ADA Best Practices for Websites
You might think, “Why do I need to know this?” About 61 million people in the United States have a disability and about 22 percent of Californians have a disability. As communicators, we have a responsibility to ensure that outreach is accessible to all audiences.
While you may not know where to begin when it comes to ADA compliance, rest assured, help is available. Work with your website developer and with resources such as W3C’s Web Content Accessibility Guidelines, a trusted leader in web-based standards. ADA best practices are available from the Web Content Accessibility Guidelines (WCAG) 2 at this website: WCAG’s 2.
While health care systems know that websites have to be accessible because many of our patients are likely to require visual or auditory aids, public agencies also serve diverse communities. Aids that your customers or residents may be using include screen readers, voice recognition, and other assistive technologies. Your website should be perceivable, operable, understandable and robust.
Some ADA tips:
- Provide text alternatives for non-text content. Text alternatives should be no longer than a tweet.
- Provide captions and other alternatives for multimedia. Every image should have alternative text.
- Create content that can be presented in different ways, including by assistive technologies.
- Make it easier for users to see and hear content.

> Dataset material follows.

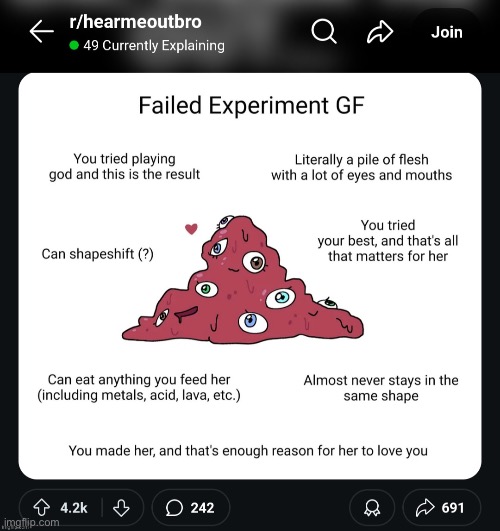The width and height of the screenshot is (500, 531).
Task: Click the 691 share count
Action: pos(453,508)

- Make all functionality available from a keyboard.
- Give users enough time to read and use the content.
- Do not use content that causes seizures or physical reactions.
- Help users navigate and find content.
- Make it easier to use inputs other than keyboards.
- Make text readable and understandable.
Public communicators are the thought leaders in our field and we can lead the way in website best practices. Let’s make it easy for our respective audiences to find us!